Nuisance Algae frustrates me too! Hair algae looks like fuzzy hair...each piece is a single wispy strand. Bryopsis looks like a plant...similar to a fern. In my experience, it's not difficult to tell them apart, and I have. 

In reference to common Hair Algae, it's possible the phosphates and nitrates are 0 because the nuisance algae is consuming them...."Circle of Life". Theoretically, if you remove the algae, the nutrients will go up and the algae will return....just more "Circle of Life". I know it's not the immediate fix you may be looking for (it wasn't for me)...but as coralbandit said, the only true way to control nuisance algae is to eliminate it's food source- excess nutrients. Keep in mind though, that many marine critters require trace amounts of phosphates and nitrates to thrive...this is something I learned the hard way. I successfully starved the nuisance algae...and a couple corals too. I had to find a happy medium. Also, if your lighting cycle is excessive and/or if your bulbs are old, that could also be promoting excess nuisance algae growth. Mine was and mine were.

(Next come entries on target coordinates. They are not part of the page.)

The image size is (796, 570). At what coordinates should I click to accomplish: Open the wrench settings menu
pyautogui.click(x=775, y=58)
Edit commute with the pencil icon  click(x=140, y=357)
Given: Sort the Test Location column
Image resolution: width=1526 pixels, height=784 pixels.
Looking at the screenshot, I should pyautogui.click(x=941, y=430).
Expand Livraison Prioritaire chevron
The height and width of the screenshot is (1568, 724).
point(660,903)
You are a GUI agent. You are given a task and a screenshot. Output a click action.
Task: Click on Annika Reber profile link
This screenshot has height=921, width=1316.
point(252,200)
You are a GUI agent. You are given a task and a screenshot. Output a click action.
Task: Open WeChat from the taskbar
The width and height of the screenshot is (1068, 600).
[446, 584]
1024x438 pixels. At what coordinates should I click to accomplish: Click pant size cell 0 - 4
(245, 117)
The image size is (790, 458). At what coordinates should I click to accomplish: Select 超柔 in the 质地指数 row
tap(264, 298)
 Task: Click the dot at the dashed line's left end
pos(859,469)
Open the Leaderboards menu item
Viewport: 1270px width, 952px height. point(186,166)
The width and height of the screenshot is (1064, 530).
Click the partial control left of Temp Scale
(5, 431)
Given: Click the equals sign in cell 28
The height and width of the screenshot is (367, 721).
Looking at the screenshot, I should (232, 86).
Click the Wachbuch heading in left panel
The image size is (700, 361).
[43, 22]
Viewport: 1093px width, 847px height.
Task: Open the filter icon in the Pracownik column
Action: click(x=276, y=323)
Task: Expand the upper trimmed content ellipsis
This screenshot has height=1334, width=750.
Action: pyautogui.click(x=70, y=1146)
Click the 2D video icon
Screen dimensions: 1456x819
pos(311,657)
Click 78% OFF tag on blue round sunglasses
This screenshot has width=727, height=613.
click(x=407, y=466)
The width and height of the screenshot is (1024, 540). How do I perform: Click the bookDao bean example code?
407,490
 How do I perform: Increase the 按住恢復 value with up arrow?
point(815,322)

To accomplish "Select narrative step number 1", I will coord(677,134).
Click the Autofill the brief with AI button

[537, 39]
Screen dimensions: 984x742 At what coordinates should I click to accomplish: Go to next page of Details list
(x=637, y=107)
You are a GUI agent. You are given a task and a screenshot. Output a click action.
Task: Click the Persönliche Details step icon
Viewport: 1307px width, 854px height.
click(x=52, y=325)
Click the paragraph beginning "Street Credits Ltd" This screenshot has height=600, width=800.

In reference to the more stubborn and dreadful Bryopsis Algae, much of the same holds true. And respectfully, I would not classify Bryopsis as a "clean water algae". It's photosynthetic and feeds off the same nutrients as common Hair Algae...it simply utilizes light and nutrients more efficiently. With that, lights out for 3 days will not kill Bryopsis. Neither will scrubbing or boiling rocks. Kents Mag Tech is the way to go but it's not as simple as raising your mag levels to 1600...there is a lot more to it than that so seeking guidance from someone with actual experience managing Bryosis in a Coral Reef System is wise. HEALTHY Nudibrachs that have been properly captured and handled will contribute greatly to follow-up control but are not usually the best option for initial treatment unless it's caught early. There are other marine critters that will eat Bryopsis but not many. I have an Orange Spotted Blenny that's eating it in a fellow reefers tank now, however his own Bicolored Blenny wouldn't touch it.

Hope that helps.


----------



## Goby (Mar 21, 2012)

rtmaston said:


> hermits and snails are good but I use siamese algae eater. i have 2 in mine tank and it took care of mine and I cut back on the light to 8 hours a day


There are several algae eating fish that work great for algae control. This holds true for both freshwater and saltwater tanks. Great suggestion!


----------